Training the AI Classifier
To train the classifier based on multi-layer perceptron (in other words – an AI neural network)
- we need to represent our input as a CSV file, with each sampled encoded as a feature of rows.
- for this case the data are in the form of CSV files representing features of Jaffna, Azhagi, Combinational transliterated output of input words
- See: files ‘english_dictionary_words.azhagi’ and ‘tamilvu_dictionary_words.txt’ at repo open-tamil/examples/classifier
- each word (represented as features) will also be given training label usually as integer, forming a column data on CSV file (across all samples); typical features encoded for the data file are defined in class Field under file ‘classifier/preprocess.py’;
- Typically the information for each word like number of letters, juries, medics, ayutha letters, vallinams, mellinams, idayinams, first, last and vowels are stored in feature record within CSV.
- We can generate various feature records of the data files by running the code of preprocessor.py
- next we may train the neural network using the Scikit learn API,
- this is key code in ‘classifier/modelprocess2.py’
- first we load the CSV feature vectors into Python as Numpy array for both class-0 (English words) and class-‘1’ (Tamil)

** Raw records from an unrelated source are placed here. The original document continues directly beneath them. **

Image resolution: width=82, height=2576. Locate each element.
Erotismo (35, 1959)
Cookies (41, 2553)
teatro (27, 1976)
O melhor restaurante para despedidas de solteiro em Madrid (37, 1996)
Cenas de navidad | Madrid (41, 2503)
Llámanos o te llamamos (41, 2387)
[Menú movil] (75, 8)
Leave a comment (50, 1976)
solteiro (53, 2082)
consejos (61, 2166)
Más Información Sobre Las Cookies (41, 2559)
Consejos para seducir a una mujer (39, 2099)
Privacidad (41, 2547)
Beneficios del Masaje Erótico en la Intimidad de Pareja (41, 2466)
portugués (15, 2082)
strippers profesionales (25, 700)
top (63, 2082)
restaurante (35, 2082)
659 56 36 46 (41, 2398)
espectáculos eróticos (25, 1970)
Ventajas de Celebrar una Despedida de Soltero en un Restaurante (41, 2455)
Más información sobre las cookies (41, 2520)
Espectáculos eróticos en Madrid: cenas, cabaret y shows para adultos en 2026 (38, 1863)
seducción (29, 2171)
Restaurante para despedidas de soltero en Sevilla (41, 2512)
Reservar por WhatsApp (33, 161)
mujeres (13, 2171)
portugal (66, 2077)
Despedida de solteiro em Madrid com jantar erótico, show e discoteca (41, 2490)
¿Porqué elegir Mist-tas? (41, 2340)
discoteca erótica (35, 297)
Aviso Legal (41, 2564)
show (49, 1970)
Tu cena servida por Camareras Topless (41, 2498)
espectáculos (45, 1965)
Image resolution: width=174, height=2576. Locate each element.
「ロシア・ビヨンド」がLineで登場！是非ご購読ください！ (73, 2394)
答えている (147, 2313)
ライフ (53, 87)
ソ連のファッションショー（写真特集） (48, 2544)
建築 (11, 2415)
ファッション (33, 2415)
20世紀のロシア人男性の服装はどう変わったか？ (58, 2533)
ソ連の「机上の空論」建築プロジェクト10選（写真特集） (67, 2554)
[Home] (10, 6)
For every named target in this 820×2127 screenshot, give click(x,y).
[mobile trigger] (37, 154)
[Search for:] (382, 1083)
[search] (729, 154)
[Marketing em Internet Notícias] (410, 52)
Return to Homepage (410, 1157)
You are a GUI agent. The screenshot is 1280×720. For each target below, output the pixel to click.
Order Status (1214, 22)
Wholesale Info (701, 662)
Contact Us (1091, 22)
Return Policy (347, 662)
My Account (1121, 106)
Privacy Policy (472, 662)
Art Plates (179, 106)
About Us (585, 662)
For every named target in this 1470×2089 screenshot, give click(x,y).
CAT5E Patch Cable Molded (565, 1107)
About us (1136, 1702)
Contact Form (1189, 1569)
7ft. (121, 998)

- next we setup scaling of data sets for both classes
- we pick test set, and training set which are key information to getting a good model network and generalized fit
- We import various tools out of scikit learn like input scaler ‘StandardScalar’, ‘train_test_split’ etc for keeping up with good training conventions
- Since we are doing classification both test and training inputs need to be scaled but not the label data
- Next step we setup a 3-layer neural network with ‘lbfgs’ activation function. We can fit this data with X_train data and corresponding Y_train labels
nn = MLPClassifier(hidden_layer_sizes=(8,8,7),solver=‘lbfgs‘) nn.fit(X_train,Y_train)
Y_pred = nn.pred( X_test )
print(” accuracy => “,accuracy_score(Y_pred.ravel(),Y_test)
- The fitted neural network is capable of generating a score (goodness of fit), and immediately serialized into disk for future references; we also output diagnostic informations like,
- confusion matrix
- classification report
- Next we use the training neural network to show the results of a few known inputs.
- Key points for this prediction with ANN are to keep the input transformed as a feature vector before applying it to the classifier input
- Once the training is complete we see results like in item .
Finally we can automatically tell (via a neural network) if computer is a Tamil or English origin word; there is some sensitivity in this decision due to the 10% error. I have a screenshot of the predictions for various words (feature vectors are written as output as well)
Finally we would like to conclude saying various types of Artificial Neural Network topologies and hidden-layer sizes were used but we chose to stick with simplest. At this time this trained neural network seems like a quite satisfying, and even ready to use for practical purposes.
Scikit-learn provides powerful framework to train and build classification neural networks.
This work has shown easy classification with 10% false-alarm rate (or ~90% classification rate) of various Tamil/English vocabularies and out of training vocabulary sets. The source codes are provided at open-tamil site including the various CSV data etc.
Goodluck, to exploring Neural Networks. Getting beyond 90% in this task seemed hard, and long way to go.